§ **Your assignment**:
Could you restate word for word every line from the one containing "Image resolution: width=865" to the end of the records, and nothing else?

§ **Data for review**:
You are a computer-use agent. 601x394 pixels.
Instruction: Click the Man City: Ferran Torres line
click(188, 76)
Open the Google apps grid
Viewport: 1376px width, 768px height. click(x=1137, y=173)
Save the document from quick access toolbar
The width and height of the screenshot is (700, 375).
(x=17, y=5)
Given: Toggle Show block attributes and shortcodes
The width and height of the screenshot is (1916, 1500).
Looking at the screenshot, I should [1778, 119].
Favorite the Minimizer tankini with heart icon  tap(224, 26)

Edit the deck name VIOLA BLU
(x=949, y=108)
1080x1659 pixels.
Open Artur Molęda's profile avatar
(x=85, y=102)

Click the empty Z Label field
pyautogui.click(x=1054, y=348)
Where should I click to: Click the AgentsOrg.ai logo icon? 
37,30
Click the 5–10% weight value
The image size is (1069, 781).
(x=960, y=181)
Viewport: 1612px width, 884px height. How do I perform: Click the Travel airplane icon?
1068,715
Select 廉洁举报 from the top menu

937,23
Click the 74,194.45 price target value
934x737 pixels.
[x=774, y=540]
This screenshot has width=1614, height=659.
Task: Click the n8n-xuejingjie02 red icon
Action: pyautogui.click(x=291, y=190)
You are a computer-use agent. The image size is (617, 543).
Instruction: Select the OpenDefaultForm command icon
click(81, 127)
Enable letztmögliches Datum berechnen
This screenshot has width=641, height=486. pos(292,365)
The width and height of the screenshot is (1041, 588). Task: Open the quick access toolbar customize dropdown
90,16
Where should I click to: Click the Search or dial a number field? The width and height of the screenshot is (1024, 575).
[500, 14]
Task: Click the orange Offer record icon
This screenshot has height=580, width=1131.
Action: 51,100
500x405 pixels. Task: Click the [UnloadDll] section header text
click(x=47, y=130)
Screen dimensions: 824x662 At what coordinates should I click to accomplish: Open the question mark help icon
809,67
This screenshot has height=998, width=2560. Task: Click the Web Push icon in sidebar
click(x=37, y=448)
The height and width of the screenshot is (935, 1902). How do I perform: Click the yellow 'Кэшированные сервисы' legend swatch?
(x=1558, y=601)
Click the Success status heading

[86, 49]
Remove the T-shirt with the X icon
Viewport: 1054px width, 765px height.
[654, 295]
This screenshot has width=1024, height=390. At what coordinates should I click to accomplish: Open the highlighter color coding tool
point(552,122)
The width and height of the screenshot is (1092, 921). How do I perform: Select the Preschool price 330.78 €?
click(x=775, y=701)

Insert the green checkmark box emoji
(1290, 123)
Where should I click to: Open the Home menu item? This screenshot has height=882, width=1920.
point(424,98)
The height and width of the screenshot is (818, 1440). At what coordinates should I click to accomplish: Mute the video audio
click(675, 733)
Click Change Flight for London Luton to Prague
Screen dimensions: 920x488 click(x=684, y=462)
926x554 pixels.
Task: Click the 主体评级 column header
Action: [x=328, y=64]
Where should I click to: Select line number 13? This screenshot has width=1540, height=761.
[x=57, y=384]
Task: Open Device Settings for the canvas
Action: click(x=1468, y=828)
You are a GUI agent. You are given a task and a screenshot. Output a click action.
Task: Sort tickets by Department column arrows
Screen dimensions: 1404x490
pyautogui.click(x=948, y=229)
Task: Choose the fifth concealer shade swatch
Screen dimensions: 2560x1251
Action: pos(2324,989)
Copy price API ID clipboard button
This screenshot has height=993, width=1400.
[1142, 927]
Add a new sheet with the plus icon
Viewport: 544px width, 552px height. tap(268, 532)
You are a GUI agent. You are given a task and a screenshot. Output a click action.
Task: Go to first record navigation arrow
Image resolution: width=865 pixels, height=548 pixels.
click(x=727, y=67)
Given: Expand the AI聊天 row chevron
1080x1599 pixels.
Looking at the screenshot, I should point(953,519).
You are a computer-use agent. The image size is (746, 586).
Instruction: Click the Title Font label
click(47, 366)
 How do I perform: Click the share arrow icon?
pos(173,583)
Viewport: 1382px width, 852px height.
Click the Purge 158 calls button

§ **Result of this exercise**:
Image resolution: width=865 pixels, height=548 pixels.
click(x=727, y=67)
Given: Expand the AI聊天 row chevron
1080x1599 pixels.
Looking at the screenshot, I should point(953,519).
You are a computer-use agent. The image size is (746, 586).
Instruction: Click the Title Font label
click(47, 366)
 How do I perform: Click the share arrow icon?
pos(173,583)
Viewport: 1382px width, 852px height.
Click the Purge 158 calls button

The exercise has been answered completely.